_Text for analysis_

How To Get Your Doctor to Fill Out Disability Paperwork

Art: Robin Mead

Many doctor’s have an “office policy” that they won’t fill out Social Security disability paperwork. If this happens to you, don’t lose hope. We have heard from many readers who found smart ways to still get the paperwork they needed!

What’s Up, Doc?

If your doctor does not want to fill out paperwork, there are different reasons why this might be happening. You will probably handle things in a completely different way, depending on the problem:

🌷 What to Do If Your Doctor Hates Paperwork – Please read this page if your doctor supports you, and believes you are disabled, but won’t fill out paperwork. This is a problem you may be able to overcome!

🌷 What to Do If Your Doctor Does Not Support Your Disability Application – Please read this page if your doctor does not agree you are disabled or does not support your application. This is a trickier situation, so it’s good to know your options.

🌷 How to Tell What Your Doctor REALLY Thinks – Please read this page if you’re not quite sure.

Print and Bring

If you are looking for some super helpful forms to print and bring to your doctor, take a look here: Sample Residual Functional Capacity Forms

Tip: Don’t Ask the Office Staff

Try to avoid asking the front desk or anyone who answers the phone or works there if the doctor will fill out disability paperwork. They will almost always say “no”. Whenever possible, try to set up a special appointment and ask your doctor directly.

Plan B: Get a Co-Sign

Sometimes doctors are not willing to take the time to write a letter or complete a form, but they are happy to review and consider co-signing something prepared by another practitioner: How to Get a Co-Sign

Success Stories

If these ladies can do it, you can do it too!

This page is part of the free online guide: The Sleepy Girl Guide to Social Security Disability Art on this page by Robin Mead and Elizabeth D’Angelo.

16 thoughts on “How To Get Your Doctor to Fill Out Disability Paperwork”

  1. My husband needs the doctor to fill out the form for Medicaid disability and I am getting the run around. The specialist doctor says that the primary doctor fills out this type of form and the primary doctor says the specialist doctor fills out this form. So my husband was approved for Medicaid disability but can’t use his card because the doctor won’t fill out this form which is required from Medicaid. any suggestions.


  2. I read through this (and every amazing article on your page) before even beginning the process. It has been a great resource during this process. Thank you for compiling these examples, stories, guides, etc,. I have an upcoming appointment just to renew prescriptions, I’ll take one of the forms with me this time and give it another go.


  3. I printed out a rfc form and asked my treating cardiologist of 2 years to fill it out, he said his office has a policy that they will only fill out certain things. He filled out the frequency of my symptoms, the test that diagnosed me, the name of my illness, treatment done so far, prognosis fair, yes for will/has lasted over a year, prevents me from standing 6-8h (but didn’t list how long I could stand) because syncope, yes for requires me to lay down (but didn’t explain why), and that was it. So he only filled like 9 out of the 23 things out and half way done those, he said to have my pcp fill the rest out. So I done that (my cardiologist signed it first then my pcp signed it), I was told though that ssa would not except something filled out by two different doctors. Is this true?

_Data block_
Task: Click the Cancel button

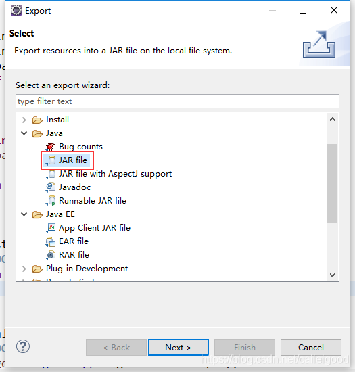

_Action item_
Revise the disability paperwork text starting with "If you are looking" and going on through "can do it too!", and write that passage out again with "special appointment" changed to "separate appointment".

_Written response_
If you are looking for some super helpful forms to print and bring to your doctor, take a look here: Sample Residual Functional Capacity Forms

Tip: Don’t Ask the Office Staff

Try to avoid asking the front desk or anyone who answers the phone or works there if the doctor will fill out disability paperwork. They will almost always say “no”. Whenever possible, try to set up a separate appointment and ask your doctor directly.

Plan B: Get a Co-Sign

Sometimes doctors are not willing to take the time to write a letter or complete a form, but they are happy to review and consider co-signing something prepared by another practitioner: How to Get a Co-Sign

Success Stories

If these ladies can do it, you can do it too!